▸ YOUR OBJECTIVE:
Take the line with "Where should I" and every line after it in the entries below, and set them down exactly, without any pictures.

Segment Start: EXERCISE INPUT

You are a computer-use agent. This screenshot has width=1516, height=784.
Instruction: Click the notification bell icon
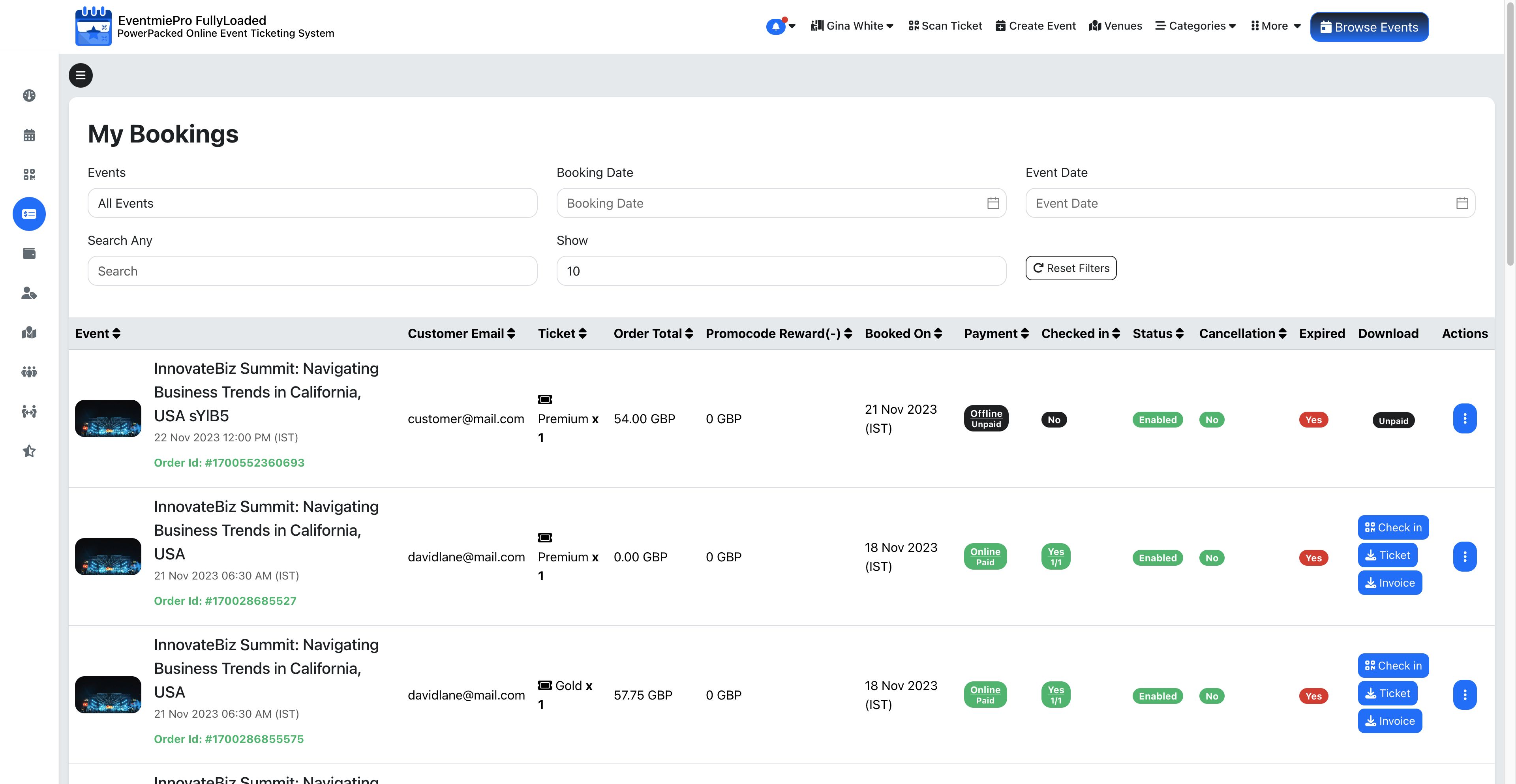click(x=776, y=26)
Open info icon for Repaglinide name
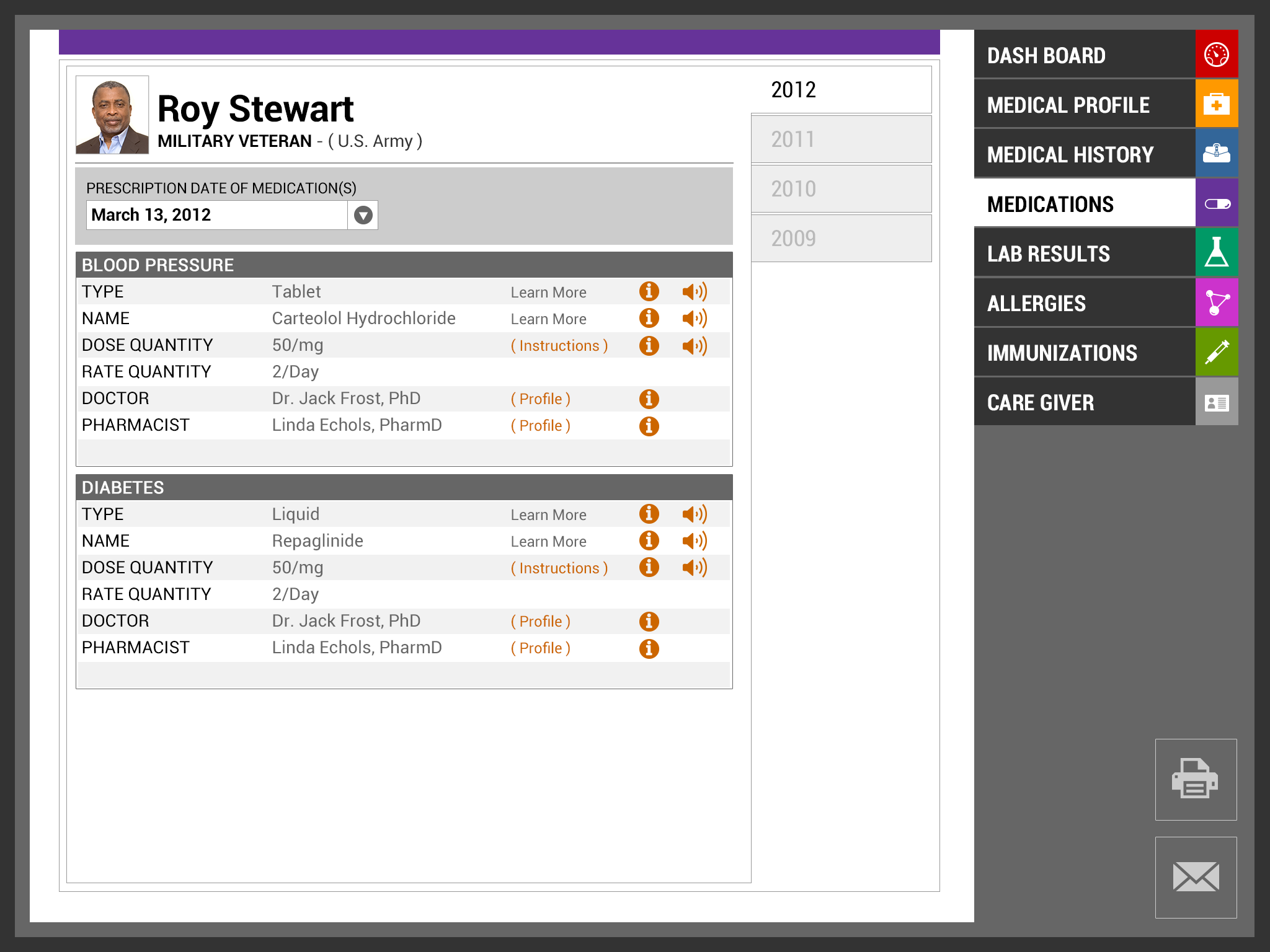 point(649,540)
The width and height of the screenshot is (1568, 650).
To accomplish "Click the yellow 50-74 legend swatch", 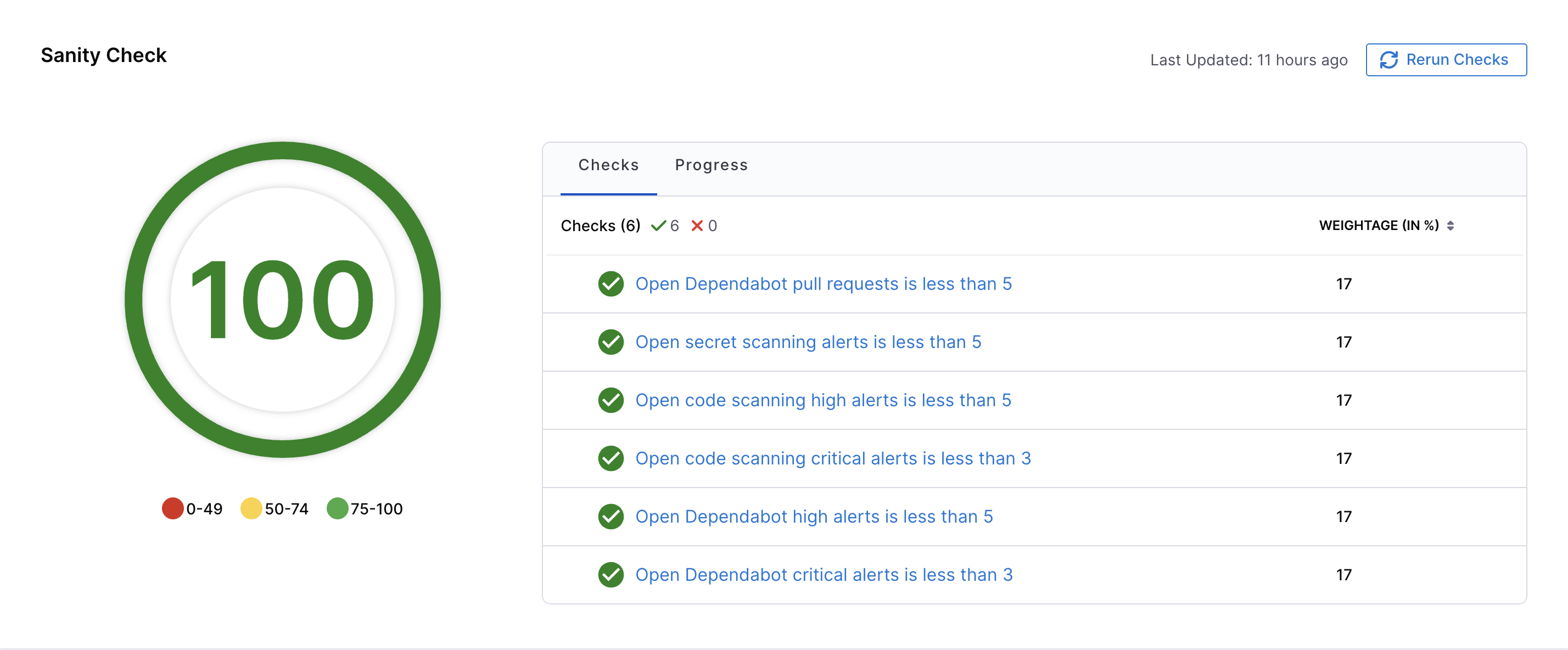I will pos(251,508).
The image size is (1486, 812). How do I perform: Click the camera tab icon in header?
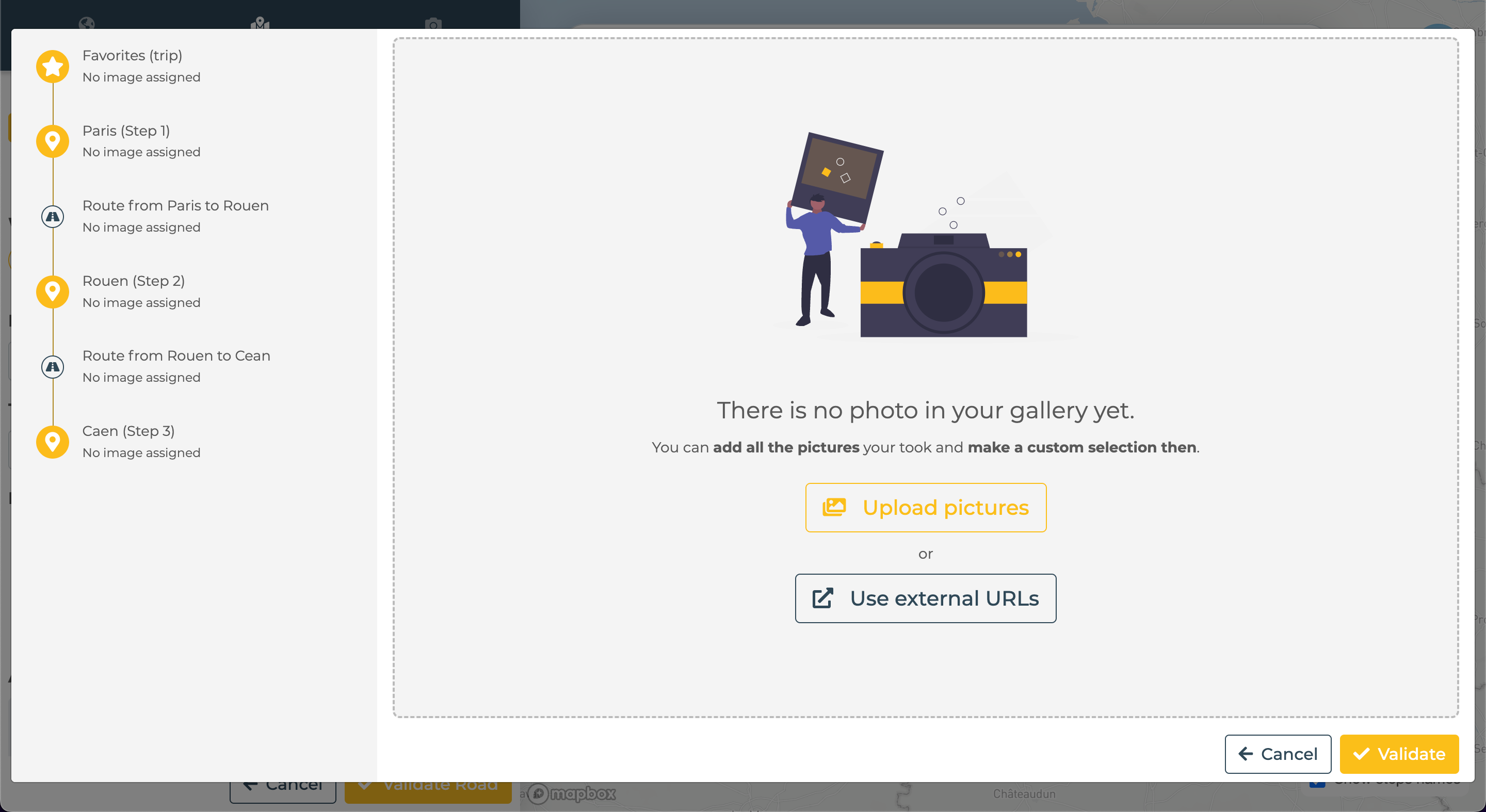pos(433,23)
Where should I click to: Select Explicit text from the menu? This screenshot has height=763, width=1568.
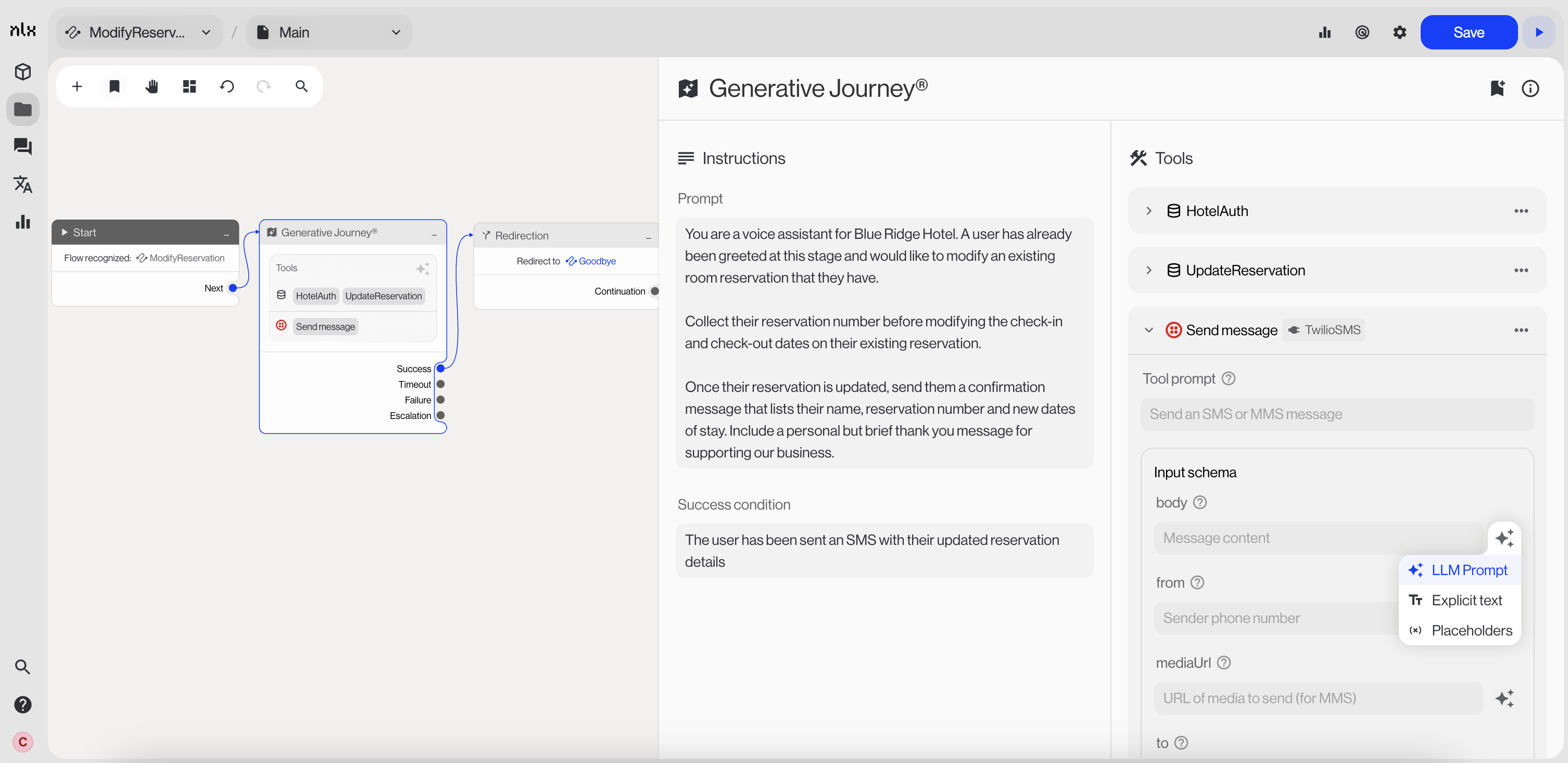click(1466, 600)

Segment End: EXERCISE INPUT

▸ WRITTEN SOLUTION:
Where should I click to: Select Explicit text from the menu? This screenshot has height=763, width=1568.
click(1466, 600)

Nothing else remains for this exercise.